[GIVEN DATA Boundary: Start]
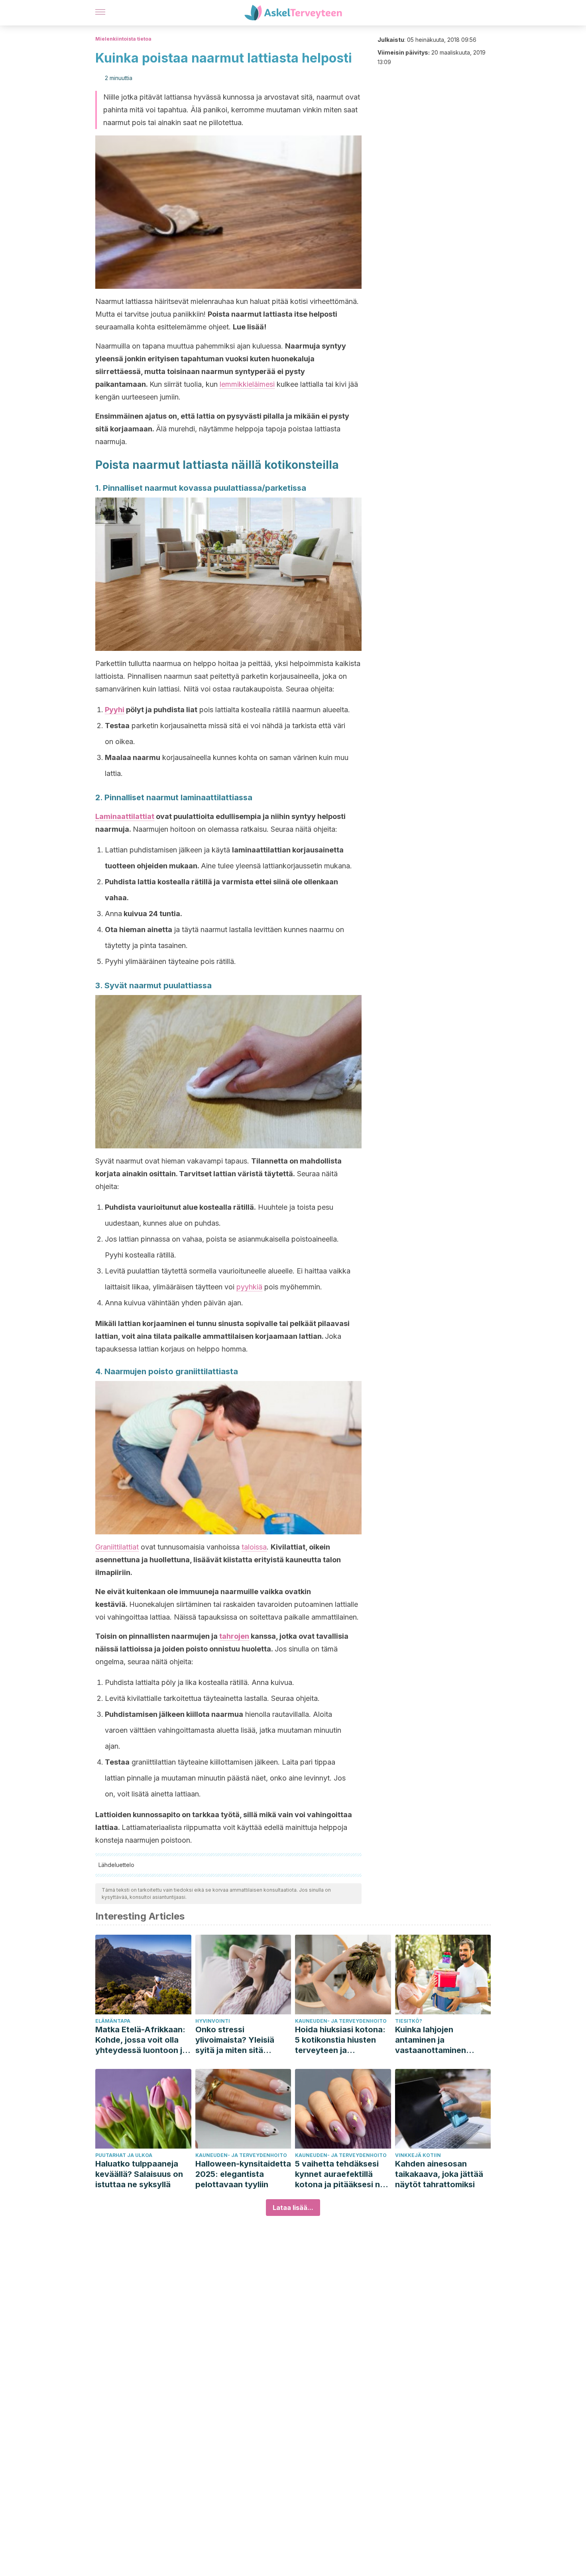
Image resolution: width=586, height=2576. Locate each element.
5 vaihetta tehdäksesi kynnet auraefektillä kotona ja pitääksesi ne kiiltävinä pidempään (340, 2174)
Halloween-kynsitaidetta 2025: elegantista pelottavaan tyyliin (243, 2174)
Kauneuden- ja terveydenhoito (341, 2021)
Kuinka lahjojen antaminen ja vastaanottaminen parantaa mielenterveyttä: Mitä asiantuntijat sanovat (437, 2040)
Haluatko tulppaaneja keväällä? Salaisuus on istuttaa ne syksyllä (139, 2174)
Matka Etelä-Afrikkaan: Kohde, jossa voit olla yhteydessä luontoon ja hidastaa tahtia (141, 2040)
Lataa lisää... (293, 2208)
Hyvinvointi (212, 2021)
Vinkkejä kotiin (418, 2155)
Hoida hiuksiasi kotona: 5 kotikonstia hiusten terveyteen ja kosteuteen (340, 2040)
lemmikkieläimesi (247, 384)
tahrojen (234, 1636)
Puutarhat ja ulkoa (123, 2155)
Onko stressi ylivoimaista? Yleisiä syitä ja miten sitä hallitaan (234, 2040)
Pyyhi (114, 709)
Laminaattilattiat (124, 816)
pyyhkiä (249, 1287)
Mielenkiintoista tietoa (123, 39)
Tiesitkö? (408, 2021)
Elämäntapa (112, 2021)
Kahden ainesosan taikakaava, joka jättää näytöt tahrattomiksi (439, 2174)
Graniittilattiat (117, 1547)
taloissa (254, 1547)
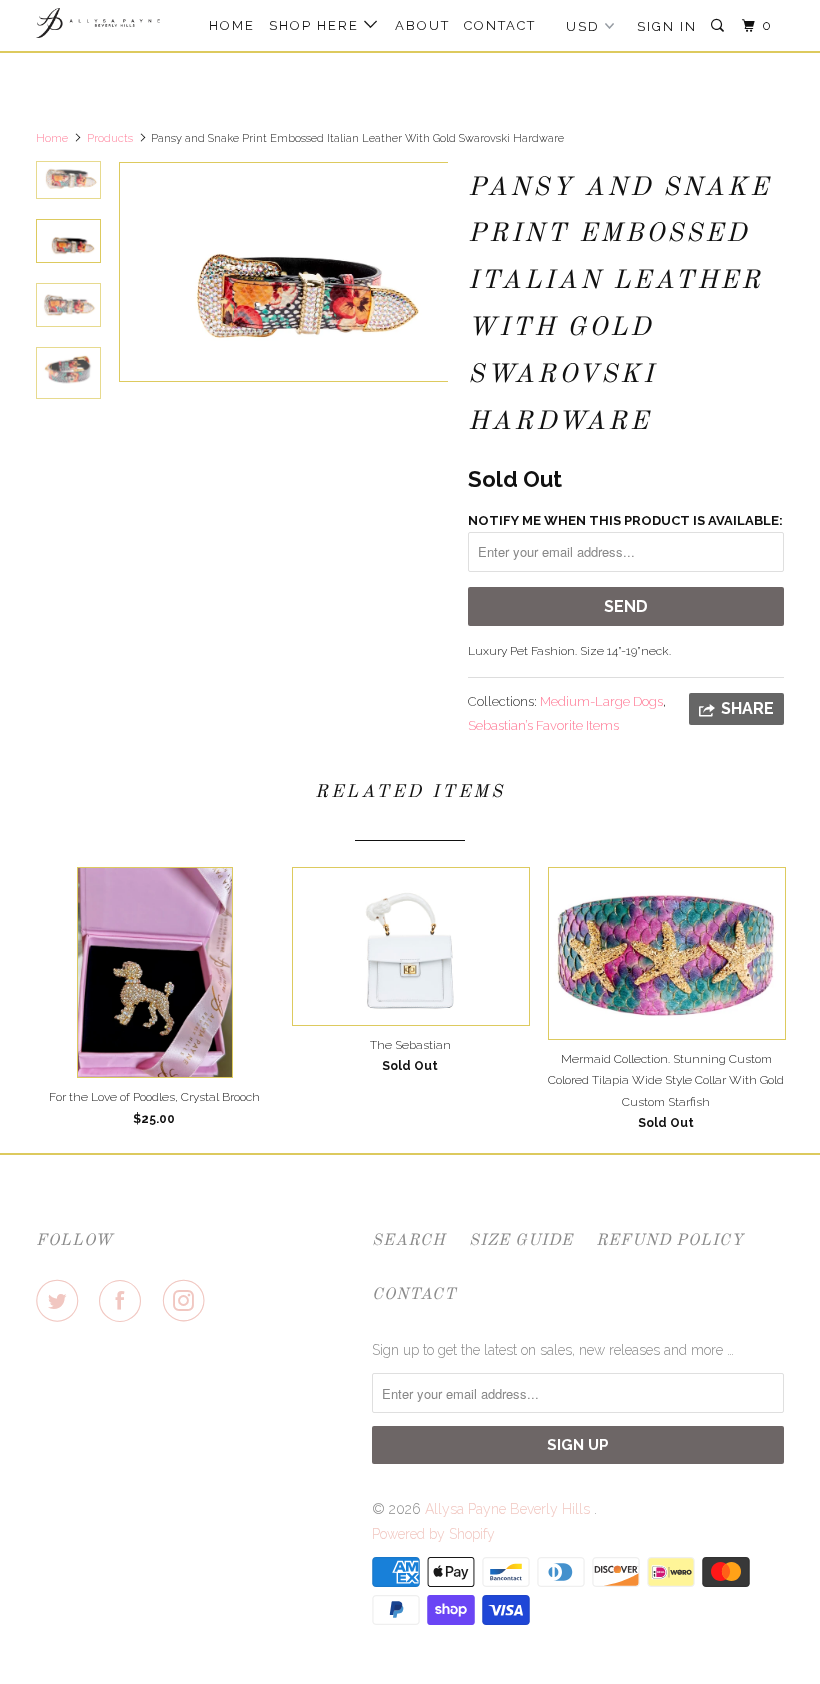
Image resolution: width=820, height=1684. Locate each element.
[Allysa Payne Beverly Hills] (98, 23)
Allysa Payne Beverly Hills (509, 1509)
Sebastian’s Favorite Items (543, 725)
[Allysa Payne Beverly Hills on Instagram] (188, 1301)
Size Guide (521, 1241)
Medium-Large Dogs (601, 701)
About (422, 25)
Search (409, 1241)
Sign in (667, 26)
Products (110, 138)
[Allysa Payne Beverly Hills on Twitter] (61, 1301)
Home (232, 25)
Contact (500, 25)
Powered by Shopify (433, 1534)
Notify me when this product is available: (625, 520)
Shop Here (316, 25)
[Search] (720, 26)
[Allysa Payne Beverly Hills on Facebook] (124, 1301)
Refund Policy (670, 1241)
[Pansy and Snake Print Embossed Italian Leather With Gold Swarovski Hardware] (283, 272)
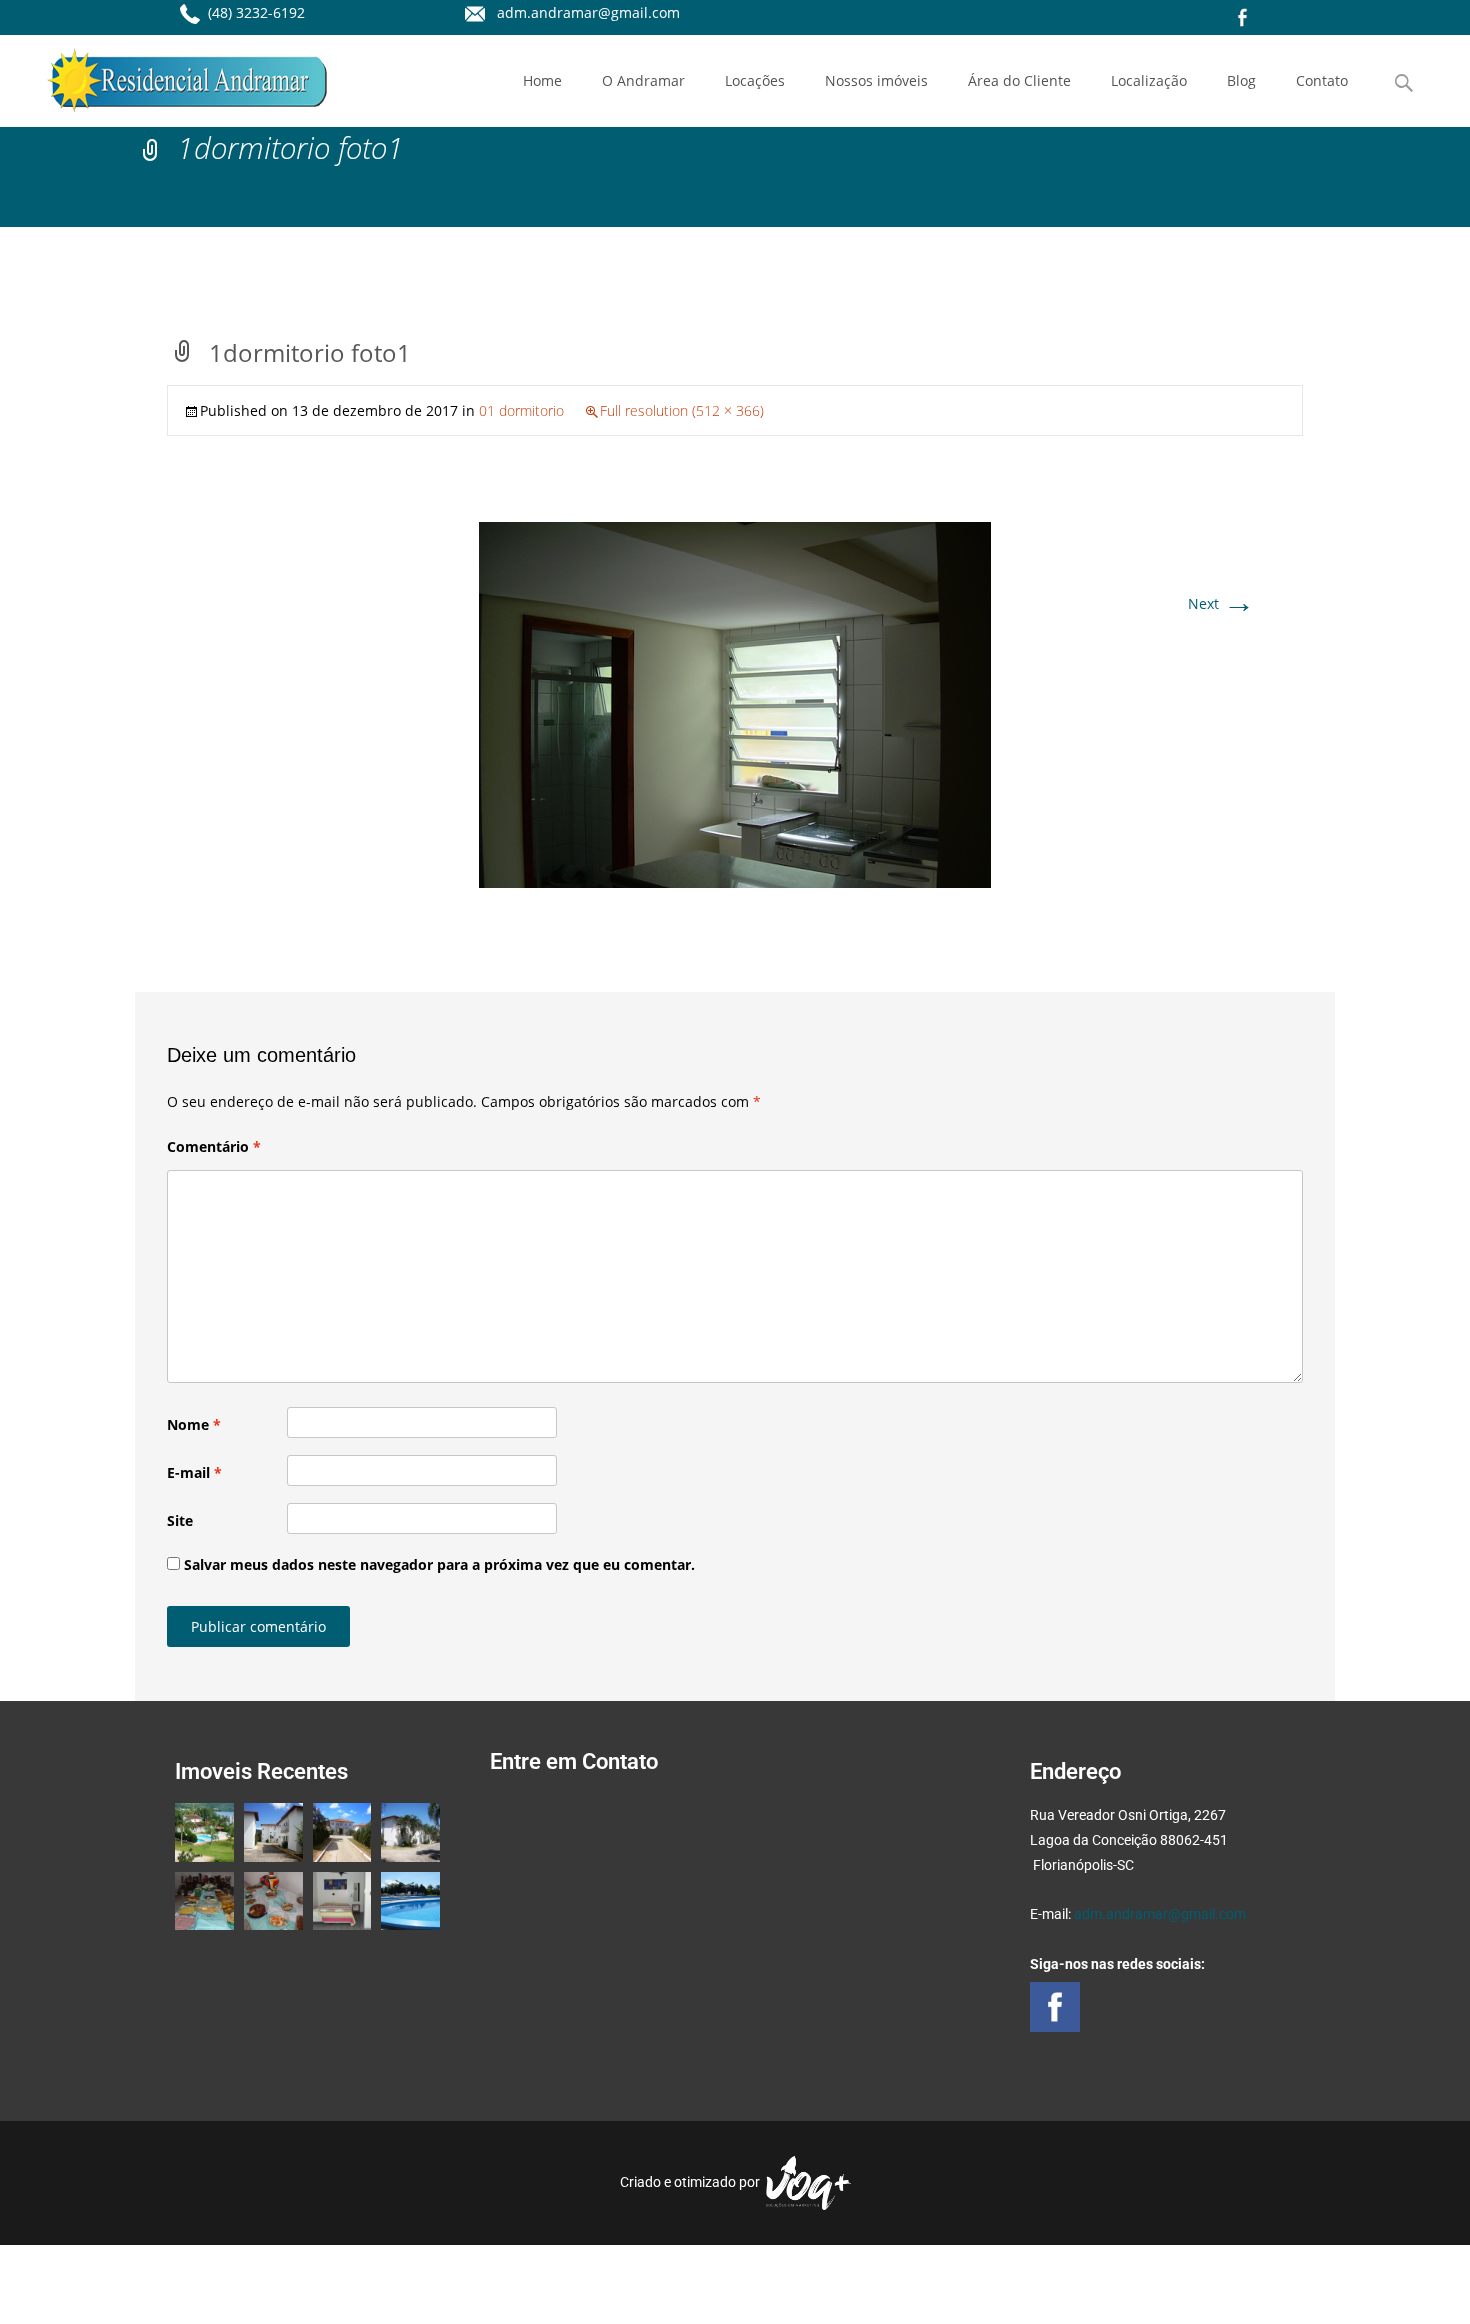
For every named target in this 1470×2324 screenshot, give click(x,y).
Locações (755, 80)
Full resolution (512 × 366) (682, 410)
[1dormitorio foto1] (735, 703)
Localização (1149, 80)
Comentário (214, 1146)
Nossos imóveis (876, 80)
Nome (194, 1424)
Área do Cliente (1019, 80)
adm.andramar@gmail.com (1160, 1914)
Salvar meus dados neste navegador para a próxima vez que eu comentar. (439, 1564)
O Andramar (643, 80)
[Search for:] (1405, 83)
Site (180, 1520)
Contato (1322, 80)
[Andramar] (171, 75)
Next (1221, 603)
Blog (1241, 80)
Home (542, 80)
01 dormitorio (521, 410)
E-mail (194, 1472)
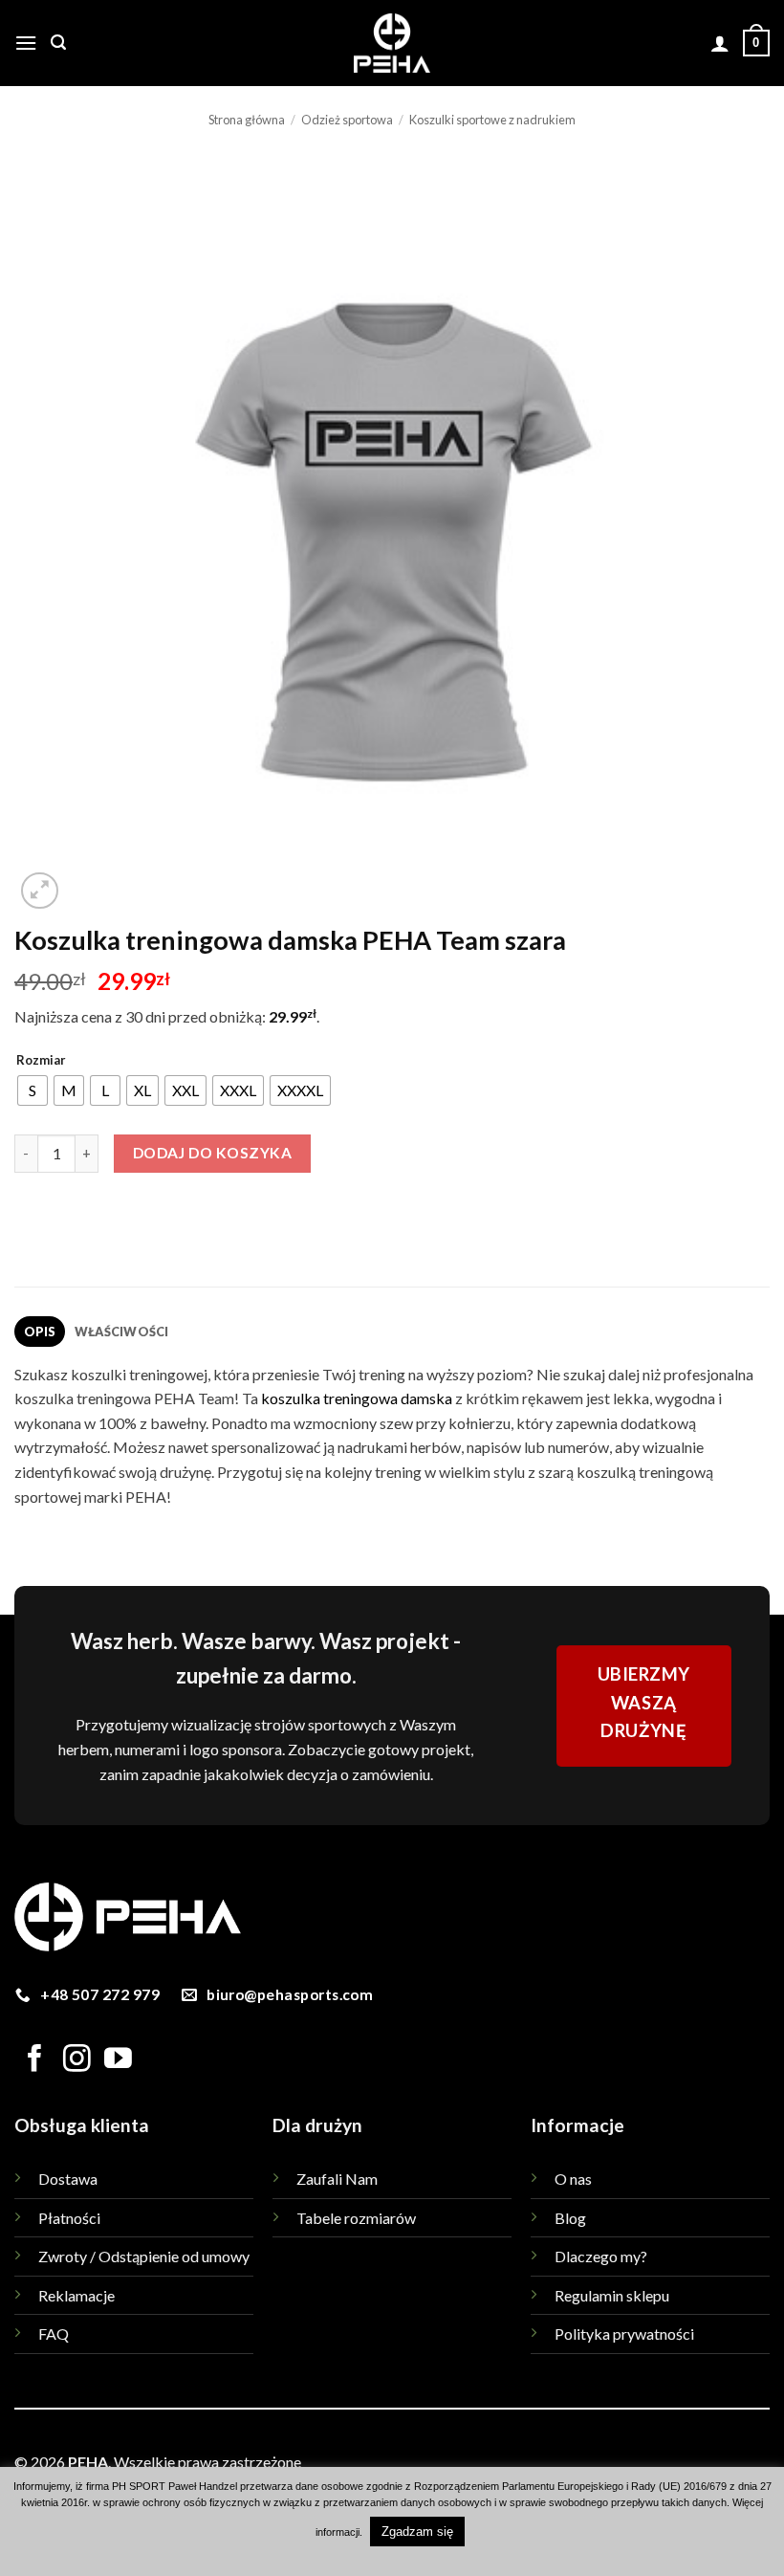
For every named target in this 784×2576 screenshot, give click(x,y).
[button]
[GIVEN DATA Boundary: End]
THE PROBLEM: Pictures excluded, set down all the entries exactly.

PROBLEM SOLUTION:
Image resolution: width=586, height=2576. Locate each element.
5 vaihetta tehdäksesi kynnet auraefektillä kotona ja pitääksesi ne kiiltävinä pidempään (340, 2174)
Halloween-kynsitaidetta 2025: elegantista pelottavaan tyyliin (243, 2174)
Kauneuden- ja terveydenhoito (341, 2021)
Kuinka lahjojen antaminen ja vastaanottaminen parantaa mielenterveyttä: Mitä asiantuntijat sanovat (437, 2040)
Haluatko tulppaaneja keväällä? Salaisuus on istuttaa ne syksyllä (139, 2174)
Matka Etelä-Afrikkaan: Kohde, jossa voit olla yhteydessä luontoon ja hidastaa tahtia (141, 2040)
Lataa lisää... (293, 2208)
Hyvinvointi (212, 2021)
Vinkkejä kotiin (418, 2155)
Hoida hiuksiasi kotona: 5 kotikonstia hiusten terveyteen ja kosteuteen (340, 2040)
lemmikkieläimesi (247, 384)
tahrojen (234, 1636)
Puutarhat ja ulkoa (123, 2155)
Onko stressi ylivoimaista? Yleisiä syitä ja miten sitä hallitaan (234, 2040)
Pyyhi (114, 709)
Laminaattilattiat (124, 816)
pyyhkiä (249, 1287)
Mielenkiintoista tietoa (123, 39)
Tiesitkö? (408, 2021)
Elämäntapa (112, 2021)
Kahden ainesosan taikakaava, joka jättää näytöt tahrattomiksi (439, 2174)
Graniittilattiat (117, 1547)
taloissa (254, 1547)
Image resolution: width=820, height=1684. Locate each element.
[Allysa Payne Beverly Hills] (98, 23)
Allysa Payne Beverly Hills (509, 1509)
Sebastian’s Favorite Items (543, 725)
[Allysa Payne Beverly Hills on Instagram] (188, 1301)
Size Guide (521, 1241)
Medium-Large Dogs (601, 701)
About (422, 25)
Search (409, 1241)
Sign in (667, 26)
Products (110, 138)
[Allysa Payne Beverly Hills on Twitter] (61, 1301)
Home (232, 25)
Contact (500, 25)
Powered by Shopify (433, 1534)
Notify me when this product is available: (625, 520)
Shop Here (316, 25)
[Search] (720, 26)
[Allysa Payne Beverly Hills on Facebook] (124, 1301)
Refund Policy (670, 1241)
[Pansy and Snake Print Embossed Italian Leather With Gold Swarovski Hardware] (283, 272)
For every named target in this 1470×2324 screenshot, give click(x,y).
Locações (755, 80)
Full resolution (512 × 366) (682, 410)
[1dormitorio foto1] (735, 703)
Localização (1149, 80)
Comentário (214, 1146)
Nossos imóveis (876, 80)
Nome (194, 1424)
Área do Cliente (1019, 80)
adm.andramar@gmail.com (1160, 1914)
Salvar meus dados neste navegador para a próxima vez que eu comentar. (439, 1564)
O Andramar (643, 80)
[Search for:] (1405, 83)
Site (180, 1520)
Contato (1322, 80)
[Andramar] (171, 75)
Next (1221, 603)
Blog (1241, 80)
Home (542, 80)
01 dormitorio (521, 410)
E-mail (194, 1472)
For every named target in this 784×2576 screenshot, give click(x,y).
[button]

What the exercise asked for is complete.